Podczas jednego z pierwszych zebrań, w jakich uczestniczyłem jako osoba funkcyjna na uczelni, usłyszałem słowa: „Nie po to robiłem habilitację, żeby teraz stać w korkach!”. A przedmiotem uzgodnień była godzina rozpoczęcia następnego planowanego zebrania. Pomyślałem: „Elita!”. I do dzisiaj nie mam pewności, w jakim stopniu usłyszane słowa pozostają reprezentatywne dla charakterystyki naszego, szeroko lub wąsko pojmowanego, środowiska. Bo jeśli ich stopień reprezentatywności miałby być wysoki, to może cieszyć się tylko trzeba, że są jeszcze u nas ludzie, którym taka aspiracja habilitacyjna żadną miarą nie odpowiada.

Trzy fotografie

Wiele razy, przy okazji rozmów korytarzowych, bufetowych i tym podobnych, słyszałem narzekania moich koleżanek i kolegów na rozmaite wady dzisiejszego systemu naszego naukowo-dydaktycznego funkcjonowania. Na moje pytanie, czy publicznie wyrażasz to, o czym teraz mówisz, najczęściej słyszałem odpowiedzi dwojakiego rodzaju: „Nie, bo ja się tym nie zajmuję naukowo” albo – gdy pytanie kierowałem do osoby funkcyjnej: „Nie, bo po co się szarpać, wolę spokojnie doczekać końca swojej kadencji”. W obydwu przypadkach tłem odpowiedzi była niewiara w możliwość wyeliminowania choćby części tego, co krytykowane: „Przecież tak niewiele zależy dziś od jednostki, wszyscy musieliby się postarać”. No pewnie, że tak. Tymczasem, jak tu wyzwolić „postaranie” wszystkich, skoro nawet pojedynczych chętnych do działania brakuje. A przecież już w pamiętnym Rejsie (1970) Marka Piwowskiego powiedziane było, że w tego rodzaju sprawach zawsze „ktoś musi zacząć pierwszy”.
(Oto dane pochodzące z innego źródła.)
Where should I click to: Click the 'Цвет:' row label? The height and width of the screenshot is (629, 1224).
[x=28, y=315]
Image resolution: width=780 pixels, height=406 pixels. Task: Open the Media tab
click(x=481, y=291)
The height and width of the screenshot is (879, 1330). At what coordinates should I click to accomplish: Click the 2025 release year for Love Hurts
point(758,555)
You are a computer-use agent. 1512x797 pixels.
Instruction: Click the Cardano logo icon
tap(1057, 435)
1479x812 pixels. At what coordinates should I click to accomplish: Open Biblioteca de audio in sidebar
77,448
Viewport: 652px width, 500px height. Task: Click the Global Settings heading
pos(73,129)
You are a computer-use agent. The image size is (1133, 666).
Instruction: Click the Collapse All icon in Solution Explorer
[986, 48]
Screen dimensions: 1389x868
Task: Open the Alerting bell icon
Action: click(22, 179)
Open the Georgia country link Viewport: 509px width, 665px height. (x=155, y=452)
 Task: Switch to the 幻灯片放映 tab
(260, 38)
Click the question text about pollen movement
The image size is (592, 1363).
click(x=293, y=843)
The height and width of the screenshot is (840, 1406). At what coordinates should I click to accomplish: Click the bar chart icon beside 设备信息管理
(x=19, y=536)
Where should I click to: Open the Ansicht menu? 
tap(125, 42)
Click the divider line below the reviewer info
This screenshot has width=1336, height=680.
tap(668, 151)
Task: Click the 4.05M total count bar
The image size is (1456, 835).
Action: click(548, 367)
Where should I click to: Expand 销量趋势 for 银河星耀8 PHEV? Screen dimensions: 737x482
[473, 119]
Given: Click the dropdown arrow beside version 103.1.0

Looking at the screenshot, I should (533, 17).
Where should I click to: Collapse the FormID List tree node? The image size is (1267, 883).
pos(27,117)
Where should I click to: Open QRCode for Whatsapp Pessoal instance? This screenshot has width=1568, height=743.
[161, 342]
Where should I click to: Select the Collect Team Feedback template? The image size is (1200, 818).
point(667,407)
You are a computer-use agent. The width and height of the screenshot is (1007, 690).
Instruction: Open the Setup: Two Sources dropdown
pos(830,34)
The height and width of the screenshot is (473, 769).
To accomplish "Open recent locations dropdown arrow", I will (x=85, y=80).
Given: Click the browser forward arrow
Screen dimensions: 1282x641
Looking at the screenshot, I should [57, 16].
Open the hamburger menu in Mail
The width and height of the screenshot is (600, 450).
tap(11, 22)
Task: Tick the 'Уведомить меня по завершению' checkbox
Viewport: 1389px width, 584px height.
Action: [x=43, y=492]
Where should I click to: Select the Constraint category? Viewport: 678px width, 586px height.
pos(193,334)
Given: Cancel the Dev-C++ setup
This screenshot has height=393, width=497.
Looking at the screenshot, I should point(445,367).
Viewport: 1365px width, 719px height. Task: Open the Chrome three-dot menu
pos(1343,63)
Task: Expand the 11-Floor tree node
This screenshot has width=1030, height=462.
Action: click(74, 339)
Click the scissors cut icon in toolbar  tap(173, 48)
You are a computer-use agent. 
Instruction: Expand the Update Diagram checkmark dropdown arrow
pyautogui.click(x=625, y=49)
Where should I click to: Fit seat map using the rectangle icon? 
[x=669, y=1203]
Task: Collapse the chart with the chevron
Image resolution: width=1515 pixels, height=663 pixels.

Zdarzyło mi się któregoś razu odbyć długą rozmowę z osobą, która wpadła w psychicznej natury kłopoty zdrowotne, w pewnym momencie budząc swoimi zachowaniami niemalże popłoch wśród koleżanek i kolegów, studentów oraz pracowników uczelni prowadzących zajęcia. Rozmawiałem na jej warunkach, najpierw cierpliwie wysłuchując tego, co ma do powiedzenia… Nie wiem, czy pomogła jej ta ze mną rozmowa, ale faktem jest, że powody bezpośredniego niepokoju otoczenia ustały, a potem jej tok studiowania wrócił na zwyczajne tory. I nie byłoby tu o czym pisać, gdyby nie irytacja, jaką z opisanego zdarzenia pamiętam. Jej powodem nie było, bynajmniej, niepokojące zachowanie osoby, z którą rozmawiałem, ale postawa tych, z którymi przed rozmową się konsultowałem. Jako adresata sprawy – a pytałem przecież ludzi nieprzypadkowych – wskazywano mi bowiem pogotowie psychiatryczne, a w razie potrzeby także uczelnianą straż i w ostateczności policję. A ja w naiwności swojej myślałem, że wśród uczelnianych specjalistów od rozmaitych indywidualnych i społecznych problemów można wskazać kogoś bardziej niż wspomniane służby powołanego i bardziej ode mnie kompetentnego do udzielenia pierwszej pomocy człowiekowi, który znalazł się w psychicznym dole.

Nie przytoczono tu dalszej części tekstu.